• _THE EXERCISE_: Lay out every row below as a Markdown table with two columns, No. and Line, giving each line's number in the first column and the line itself in the second. Leave out blank lines.

• _DATA PROVIDED_:

###

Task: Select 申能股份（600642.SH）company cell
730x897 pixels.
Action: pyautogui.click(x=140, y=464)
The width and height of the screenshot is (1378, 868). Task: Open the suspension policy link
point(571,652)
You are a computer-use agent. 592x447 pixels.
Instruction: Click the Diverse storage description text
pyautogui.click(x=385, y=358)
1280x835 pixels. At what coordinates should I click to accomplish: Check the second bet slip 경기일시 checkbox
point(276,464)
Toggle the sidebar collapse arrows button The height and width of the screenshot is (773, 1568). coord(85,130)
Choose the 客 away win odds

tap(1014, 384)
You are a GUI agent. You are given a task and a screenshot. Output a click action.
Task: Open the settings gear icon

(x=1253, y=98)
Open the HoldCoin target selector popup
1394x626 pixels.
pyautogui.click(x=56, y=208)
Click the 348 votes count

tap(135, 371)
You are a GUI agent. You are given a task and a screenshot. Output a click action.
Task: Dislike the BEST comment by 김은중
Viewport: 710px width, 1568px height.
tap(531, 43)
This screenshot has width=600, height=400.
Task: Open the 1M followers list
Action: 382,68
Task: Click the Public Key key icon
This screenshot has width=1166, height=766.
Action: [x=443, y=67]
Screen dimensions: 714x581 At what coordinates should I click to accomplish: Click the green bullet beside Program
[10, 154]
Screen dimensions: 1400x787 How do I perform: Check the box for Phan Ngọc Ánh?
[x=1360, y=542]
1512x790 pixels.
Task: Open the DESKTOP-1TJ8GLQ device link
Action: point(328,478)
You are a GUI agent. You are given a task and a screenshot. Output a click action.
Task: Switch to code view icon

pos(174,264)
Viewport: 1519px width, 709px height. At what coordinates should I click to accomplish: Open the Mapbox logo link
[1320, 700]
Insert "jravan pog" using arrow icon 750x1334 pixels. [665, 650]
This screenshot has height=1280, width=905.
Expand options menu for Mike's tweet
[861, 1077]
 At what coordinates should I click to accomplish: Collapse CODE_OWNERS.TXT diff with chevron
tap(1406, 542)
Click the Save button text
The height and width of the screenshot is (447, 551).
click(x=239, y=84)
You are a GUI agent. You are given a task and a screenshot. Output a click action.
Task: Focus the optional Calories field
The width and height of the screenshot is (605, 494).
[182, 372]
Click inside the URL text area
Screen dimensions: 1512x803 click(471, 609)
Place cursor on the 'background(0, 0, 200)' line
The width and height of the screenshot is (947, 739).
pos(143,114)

###

• _WRITTEN ANSWER_:
| No. | Line |
|---|---|
| 1 | Task: Select 申能股份（600642.SH）company cell |
| 2 | 730x897 pixels. |
| 3 | Action: pyautogui.click(x=140, y=464) |
| 4 | The width and height of the screenshot is (1378, 868). Task: Open the suspension policy link |
| 5 | point(571,652) |
| 6 | You are a computer-use agent. 592x447 pixels. |
| 7 | Instruction: Click the Diverse storage description text |
| 8 | pyautogui.click(x=385, y=358) |
| 9 | 1280x835 pixels. At what coordinates should I click to accomplish: Check the second bet slip 경기일시 checkbox |
| 10 | point(276,464) |
| 11 | Toggle the sidebar collapse arrows button The height and width of the screenshot is (773, 1568). coord(85,130) |
| 12 | Choose the 客 away win odds |
| 13 | tap(1014, 384) |
| 14 | You are a GUI agent. You are given a task and a screenshot. Output a click action. |
| 15 | Task: Open the settings gear icon |
| 16 | (x=1253, y=98) |
| 17 | Open the HoldCoin target selector popup |
| 18 | 1394x626 pixels. |
| 19 | pyautogui.click(x=56, y=208) |
| 20 | Click the 348 votes count |
| 21 | tap(135, 371) |
| 22 | You are a GUI agent. You are given a task and a screenshot. Output a click action. |
| 23 | Task: Dislike the BEST comment by 김은중 |
| 24 | Viewport: 710px width, 1568px height. |
| 25 | tap(531, 43) |
| 26 | This screenshot has width=600, height=400. |
| 27 | Task: Open the 1M followers list |
| 28 | Action: 382,68 |
| 29 | Task: Click the Public Key key icon |
| 30 | This screenshot has width=1166, height=766. |
| 31 | Action: [x=443, y=67] |
| 32 | Screen dimensions: 714x581 At what coordinates should I click to accomplish: Click the green bullet beside Program |
| 33 | [10, 154] |
| 34 | Screen dimensions: 1400x787 How do I perform: Check the box for Phan Ngọc Ánh? |
| 35 | [x=1360, y=542] |
| 36 | 1512x790 pixels. |
| 37 | Task: Open the DESKTOP-1TJ8GLQ device link |
| 38 | Action: point(328,478) |
| 39 | You are a GUI agent. You are given a task and a screenshot. Output a click action. |
| 40 | Task: Switch to code view icon |
| 41 | pos(174,264) |
| 42 | Viewport: 1519px width, 709px height. At what coordinates should I click to accomplish: Open the Mapbox logo link |
| 43 | [1320, 700] |
| 44 | Insert "jravan pog" using arrow icon 750x1334 pixels. [665, 650] |
| 45 | This screenshot has height=1280, width=905. |
| 46 | Expand options menu for Mike's tweet |
| 47 | [861, 1077] |
| 48 |  At what coordinates should I click to accomplish: Collapse CODE_OWNERS.TXT diff with chevron |
| 49 | tap(1406, 542) |
| 50 | Click the Save button text |
| 51 | The height and width of the screenshot is (447, 551). |
| 52 | click(x=239, y=84) |
| 53 | You are a GUI agent. You are given a task and a screenshot. Output a click action. |
| 54 | Task: Focus the optional Calories field |
| 55 | The width and height of the screenshot is (605, 494). |
| 56 | [182, 372] |
| 57 | Click inside the URL text area |
| 58 | Screen dimensions: 1512x803 click(471, 609) |
| 59 | Place cursor on the 'background(0, 0, 200)' line |
| 60 | The width and height of the screenshot is (947, 739). |
| 61 | pos(143,114) |